I am thrilled to have Jordan Dane on today. She writes gritty suspense and paranormal and is a national best-selling and award-winning author of adult and young adult novels. Publishers Weekly says “Dane is a diva of the flawed baggage-laden but likable heroines. Dazzingly imaginative.” She shares tips today on writing the bad guys and gals.
Anti-Heroes/Heroines and Villains Need Love Too—12 Tips
By Jordan Dane
To define what an anti-hero or anti-heroine is—as compared to an outright villain—let me start out by saying that there may not be much difference. (I’m sort of kidding.) Anti-heroes/heroines have been popular as antagonists for decades. They are flawed and imperfect and perhaps more relatable than a perfect hero in a white hat.
A good example of a TV anti-hero is Gregory House on the medical drama “House.” At times, he is completely unlikeable and the viewer is never quite sure if he’s driven to cure people because it’s the right thing to do or he simply likes being right. He is fascinating to watch.
I love making a borderline human being into a hero. Writing that type of character can be really challenging. A guy could be dark and brooding, but give him a dog and readers will know instantly that he’s worth loving. An outright villain is the obstacle, or protagonist, standing in the way of the anti-hero/heroine. They can have similar complexities to their personalities, but they are clearly “bad guys or girls.” As an author, you control how much bad and good ends up in their nature.
Below are other tips to add depth to your villain or make your anti-hero/heroine more sympathetic.
1. Give Them a Reason—A reader will lose interest pronto if your character is a complete jerk wad for half the book. Sprinkle in the valid reasons for them being who they are and clue the reader in on these reasons early so they can buy in, even if the other characters don’t know their motivations.
2. Does Gender Make a Difference? In general, I’ve noticed that readers accept bad boys faster than they embrace a female lead character who isn’t perfect. I don’t know why this is. Maybe it’s the way women or girl readers are about other females. This makes crafting your female characters important.
3. Make them human—Give them a code they live by or loyalties a reader can understand and empathize with. Even a dastardly villain or dark anti-hero/heroine has a softer side. In Silence of the Lambs, Hannibal Lecter was Clarice’s protector with his peculiar brand of loyalty. It was his one endearing trait, that and his culinary skills with liver. Chianti and fava beans, anyone?
4. Give Them a Soft Edge—If you give even the toughest brooding character a pet or a soft spot for a kid, they will be endearing to readers. Write the darkest character and match them up with something soft and you’ve got a winning combination.
5. Show Respect—Everyone looks up to a good leader. Show that others admire or respect your dark character and the reader will too.

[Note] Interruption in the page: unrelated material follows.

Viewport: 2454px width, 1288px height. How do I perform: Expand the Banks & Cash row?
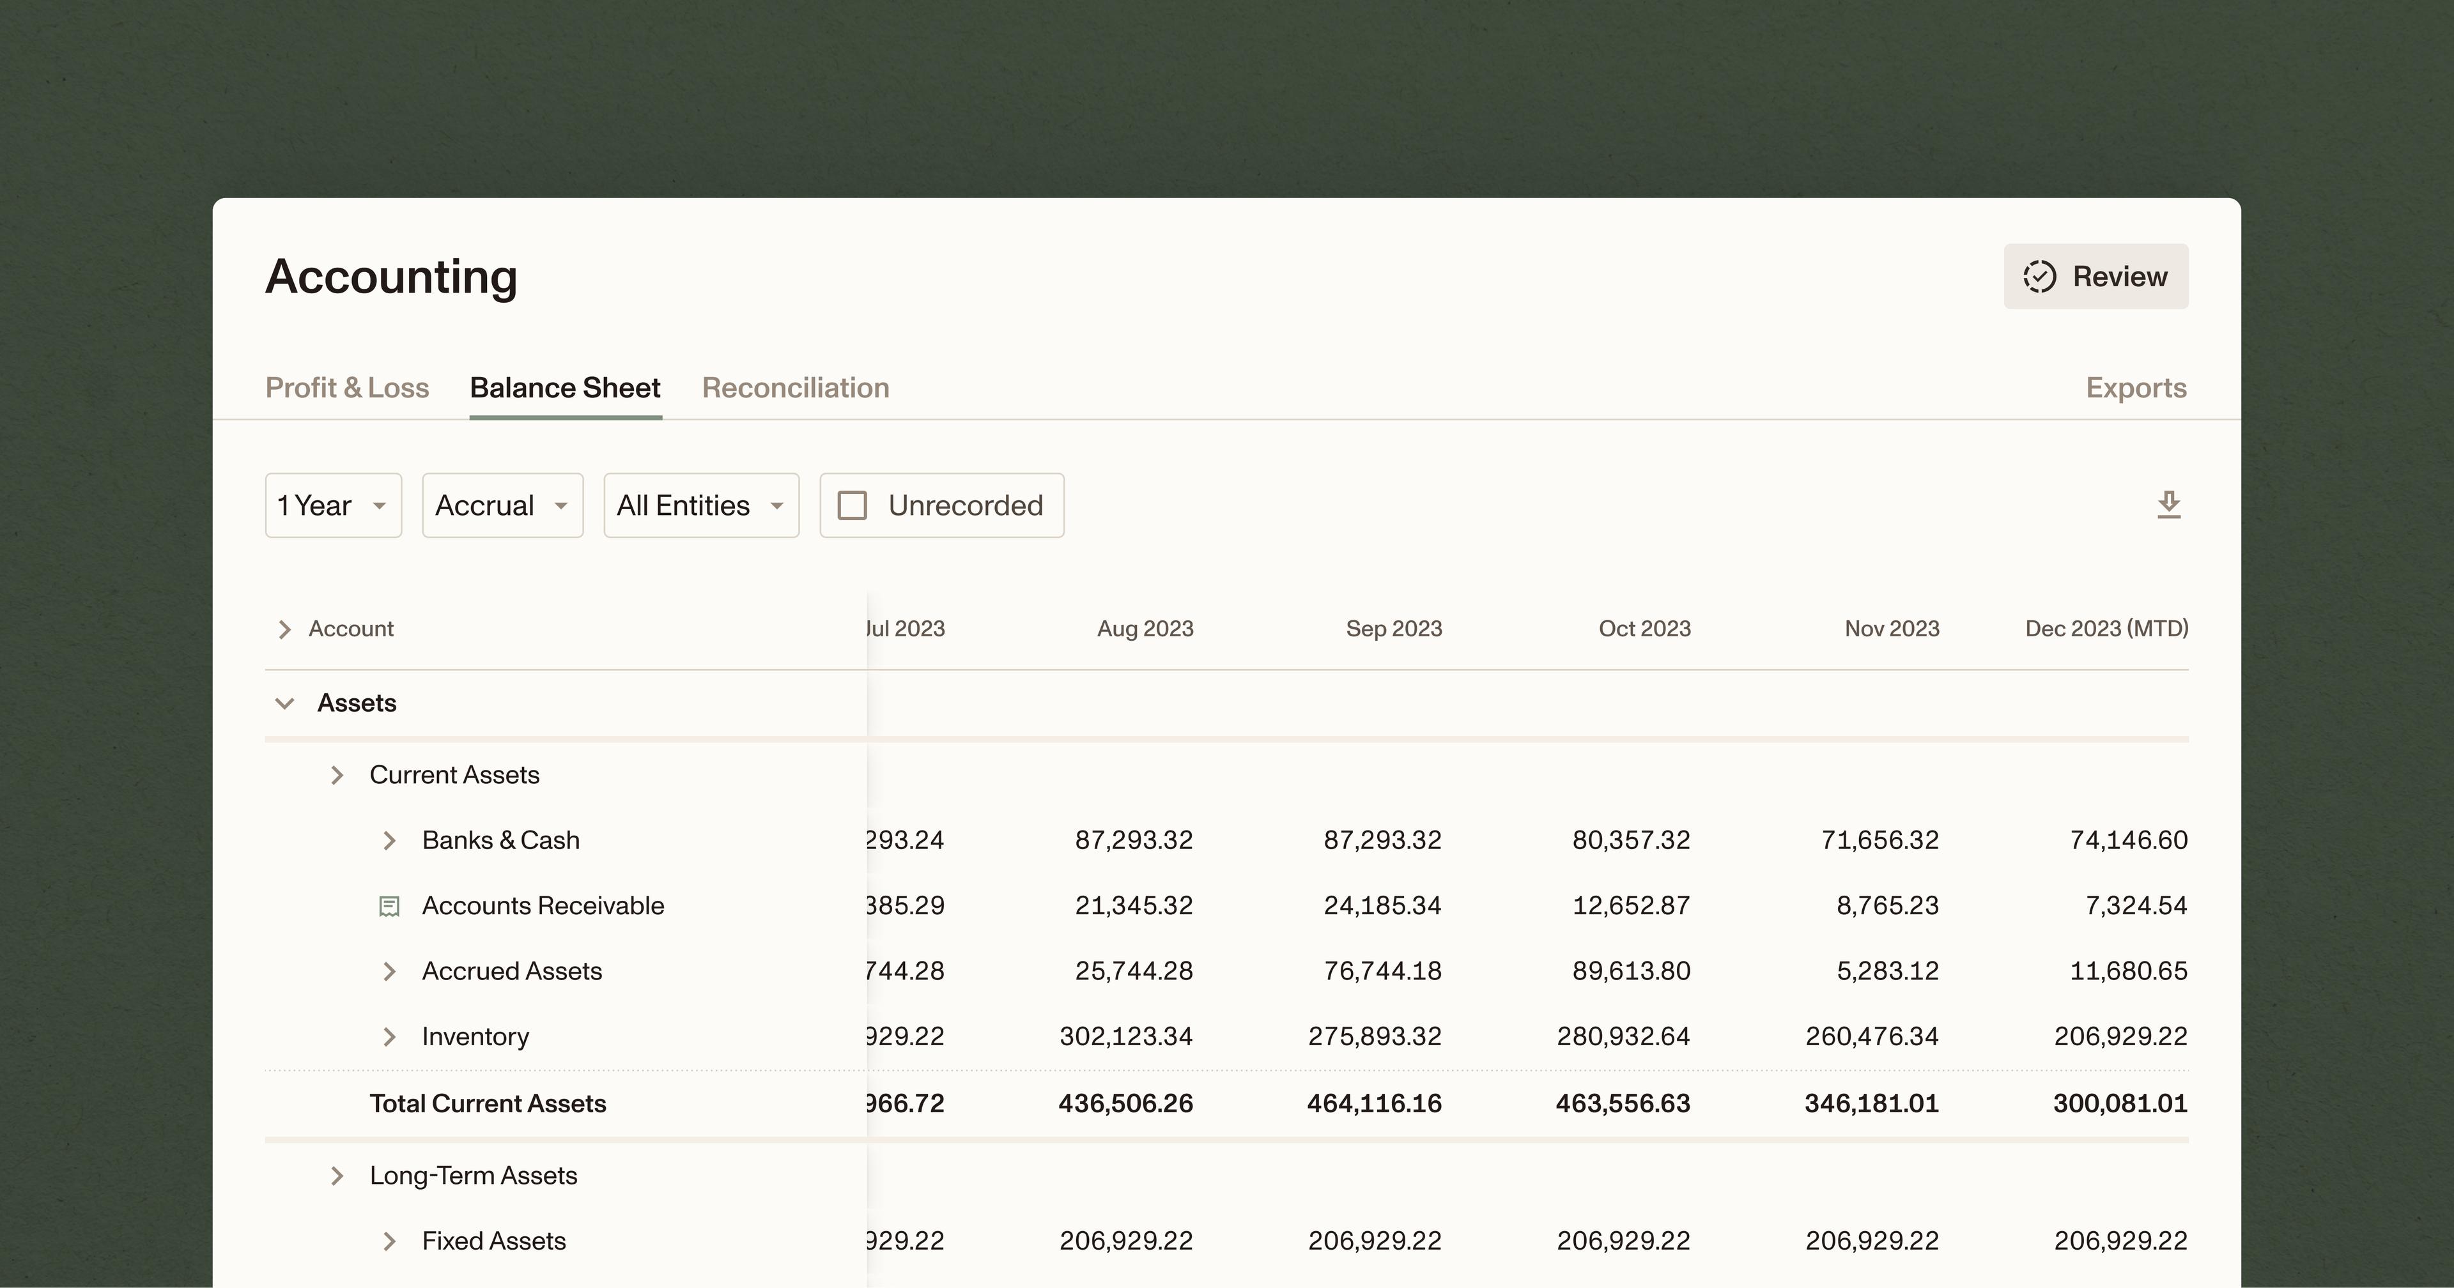point(389,840)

6. Create Dueling Motivations—Give your villain and anti-hero similar motivations for doing what they do. Maybe both of them are trying to protect their family, even though they’re on opposing sides. Who would be more right? This is conflict at its best.
7. Stick Redemption Under Their Nose—Give your villain or anti-hero a shot at redemption. What choice would they make?
8.Give Them a Worthy Back-story—Understand your villain’s back-story. It’s as important as your protagonist’s. The reader must fully understand why they are motivated to do what they’re doing.
9. Make Them Vulnerable—Pepper in a back-story that makes your anti-hero vulnerable—betrayed by love, lost an important person in their life, or other tragic experience. Make them fearful of something, perhaps even themselves.
10. Forge Them From Weakness—Alcohol or drugs, adrenaline addict, insurmountable grief, or fear of the dark. Force them to battle with their deepest fears, making them worth someone’s struggle to win them over.
11. Make Them Corrupted by Life—Have them see life through personal experiences that we can only imagine but they have lived through. Make trust an issue because they have been betrayed. They must be much more vulnerable than they are cynical to deserve the kind of significant other that it takes to open them up to someone else.
12. Make Them Real—To be real, they must have honest emotions. That means you, as an author, must delve into the murky corners of your own mind to get into their heads. It’s not always an easy thing to do.
What are some of your favorite villains or anti-heroes? And please share what makes them so compelling.